5. Shannon, C., D. Moore and k claffy, "Characteristics of Fragmented IP Traffic on Internet Links" While many assertions about fragmented IP traffic are based on folklore, the authors analyzed characteristics of fragmented traffic, and examined the causes of IP packet fragmentation. The effects of NFS, streaming media, networked video games, and tunneled traffic are quantified, as well as the prevalence of machines whose improper configurations were causing excessive amounts of fragmented traffic.
6. Brownlee, N., k claffy, M. Murray and E. Nemeth, "Methodology for Passive Analysis of a University Internet Link". This paper presents two case studies that use publicly available link monitoring tools (CoralReef and NeTraMet) for collecting and analyzing Internet flow data.

Denial-of-Service Attack Identification: A new technique called "backscatter analysis," was used to estimate worldwide denial-of-service activity. Three weeklong datasets have been analyzed, assessing the number, duration and focus of attacks, and characterizing their behavior. David Moore of CAIDA and Geoffrey M. Voelker and Stefan Savage of the UCSD Department of Computer Science and Engineering discuss results of this analysis technique in a paper entitled "Inferring Internet Denial-of-Service Activity" to appear at the Usenix Security Symposium during August 13-17, 2001 in Washington, D.C. (See: https://www.caida.org/publications/papers/backscatter/)
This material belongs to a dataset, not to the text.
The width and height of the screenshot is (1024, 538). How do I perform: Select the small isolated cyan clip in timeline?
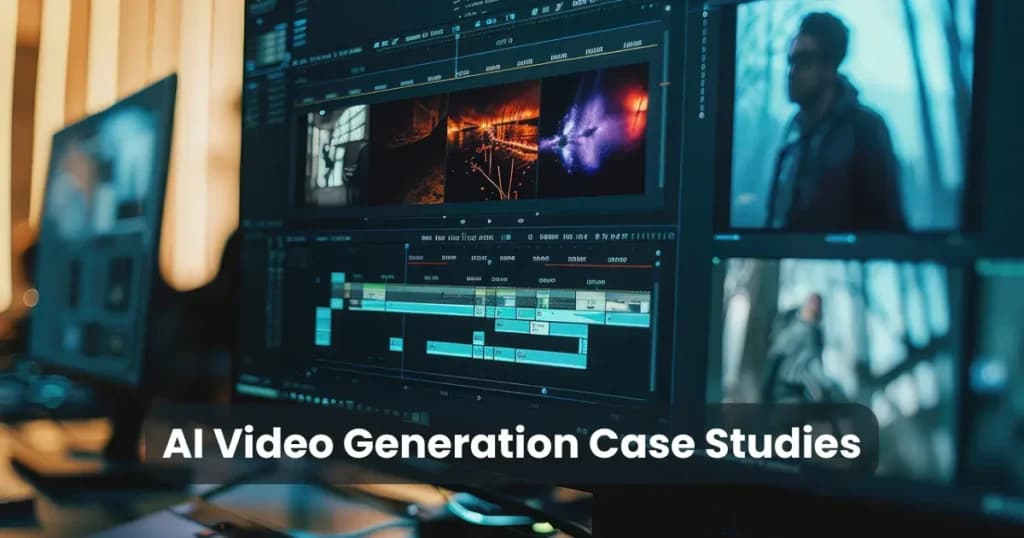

Routing and Connectivity Analysis:Two studies carried out in conjunction reveal that the current common research practice of using routing tables for connectivity analysis is somewhat suspect. CAIDA finds that routing tables capture only a very small fraction of actual connectivity. Instead, CAIDA offers the beginnings of a new calculus for routing and connectivity analysis. "Internet Topology: Connectivity of IP Graphs," by Andre Broido and k claffy, accepted for presentation at the ACM SIGCOMM Internet Measurement Workshop, introduces a framework for analyzing local properties of Internet connectivity by comparing BGP and probed topology data. "Complexity of Global Routing Policies," accepted at the same conference, analyzes BGP connectivity, and evaluates a number of new complexity measures for a union of core backbone BGP tables. Sensitive to engineering resource limitations of router memory and CPU cycles, the authors focus on techniques to estimate redundancy of the merged tables, in particular how many entries are essential for complete and correct routing. The notion of policy atoms is also introduced as part of this new calculus for routing table analysis.

Large graph handling API: CAIDA is also working on a generalized framework for dealing with large graphs. Design and implementation of library libsea (tentative name), which provides functionality for loading, saving, examining, and, to a certain extent, processing large graphs, has begun. Libsea's main purpose is to make graph data easily accessible to programs, and it should be able to handle graphs with around a million nodes, a few million links, and hundreds of paths.

Current Plan:

CAIDA will continue to collect skitter connectivity and performance data, making both data and tools available to CAIDA members and researchers.

Technology Transition:

Dr. Claffy is talking to ICANN and Verisign about leveraging the DARPA investment into the current RSSAC study to continue use of the developed methodology to evalute these now critically strategic components of the name server infrastructure.

The methodology for the DNS root server location evaluation, and associated mechanisms for determining 'central' positions within the Internet will be relevant far beyond the DNS system, applicable to location research for any type data server of strategic infrastructural relevance.